> **ARBEITSANWEISUNGEN**
(A) Welche Regelung nennt der Text zum Rückforderungsrecht der Landeskasse als die in Familiensachen einschlägige?
(B) Führen Sie den Text zum Rückforderungsrecht der Landeskasse im Anschluss an dessen letzten Satz fort.
::: ÜBUNGSTEXT :::
16Die Annahme eines grundsätzlich unbefristeten, lediglich durch den Einwand der Verwirkung beschränkten Rückforderungsrechts der Landeskasse wird dem Vertrauensgrundsatz nicht hinreichend gerecht. Das Vertrauen des Bürgers – auch als Rechtsanwalt – in die Bestandskraft eines Hoheitsakts ist in besonderem Maße zu berücksichtigen (vgl. OLG Köln, FamRZ 2012, 328, 329) und in aller Regel schutzwürdig. Dem Vergütungsempfänger ist eine auf Jahre wirkende Rechtsunsicherheit betreffend die Beständigkeit der durch die Vergütung geschaffenen Vermögenslage nicht zuzumuten (vgl. für die Rückforderung überzahlter Betreuervergütung: BGH, FamRZ 2016, 293, Rn. 20). Diese Vertrauensschutzgesichtspunkte hat der Gesetzgeber kostenrechtlich in den §§ 20 Abs. 1 GKG, 20 Abs. 1 GNotKG normiert und der Landeskasse aufgegeben, ihre kostenrechtlichen Interessen innerhalb der dort festgelegten Fristen zur Geltung zu bringen. Anderenfalls genießt das Vertrauen in den Bestand der Festsetzung Vorrang (BGH, FamRZ 2016, 293, Rn. 19). Dies gilt gleichermaßen für die den §§ 20 Abs. 1 GKG, 20 Abs. 1 GNotKG entsprechende, in Familiensachen einschlägige Regelung des § 19 Abs. 1 FamGKG. Hieraus ergibt sich die rechtsstaatlich gebotene kostenrechtliche Vertrauensschutzmaxime, dass der Vergütungsempfänger nach Ablauf des nächsten Kalenderjahrs grundsätzlich keiner Vergütungsrückforderung mehr auszusetzen ist.
::: QUELLDATEN :::
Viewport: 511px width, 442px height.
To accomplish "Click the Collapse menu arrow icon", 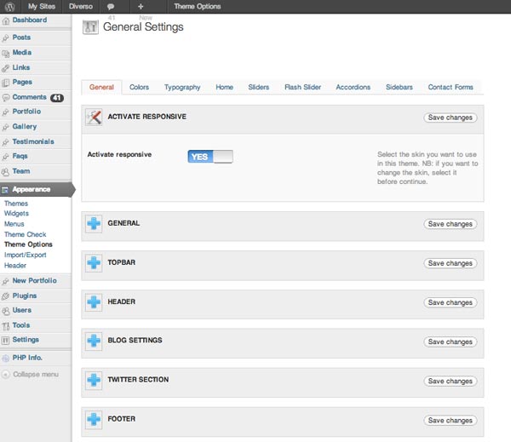I will (6, 374).
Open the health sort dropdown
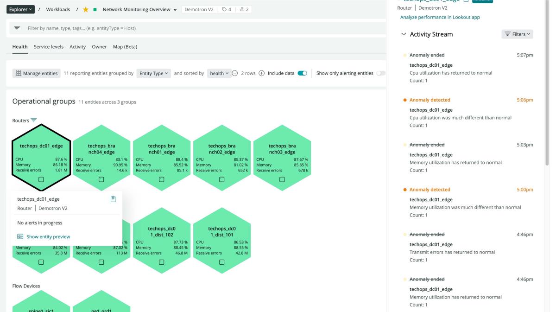556x312 pixels. point(219,73)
:::
> **GEORDNETE ERGEBNISSE**
(A) § 19 Abs. 1 FamGKG

(B)
17Allein die Zubilligung des Einwands der Verwirkung genügt dem Vertrauensgrundsatz nicht. Denn eine Verwirkung wegen illoyal verspäteter Geltendmachung eines Rechts erfordert unter dem Gesichtspunkt des Umstandsmoments ein Verhalten des Berechtigten, das Grund zu der Annahme einer künftigen Nichtgeltendmachung gibt, wofür ein bloßes Unterlassen der Geltendmachung nicht ausreicht (BGH, FamRZ 2018, 589; BGH FamRZ 2018, 681 [jeweils zur Verwirkung von Ansprüchen auf rückständigen Unterhalt]). In Vergütungsverfahren kommt es aber nach erfolgter Festsetzung und Auszahlung der Vergütung typischerweise zu keinerlei weiteren Verhaltensäußerungen der Landeskasse, bis diese die Festsetzung mit einer Erinnerung angreift. Daher läuft der Vertrauensschutz via Verwirkungseinwand in diesen Fällen praktisch weitgehend leer.
182.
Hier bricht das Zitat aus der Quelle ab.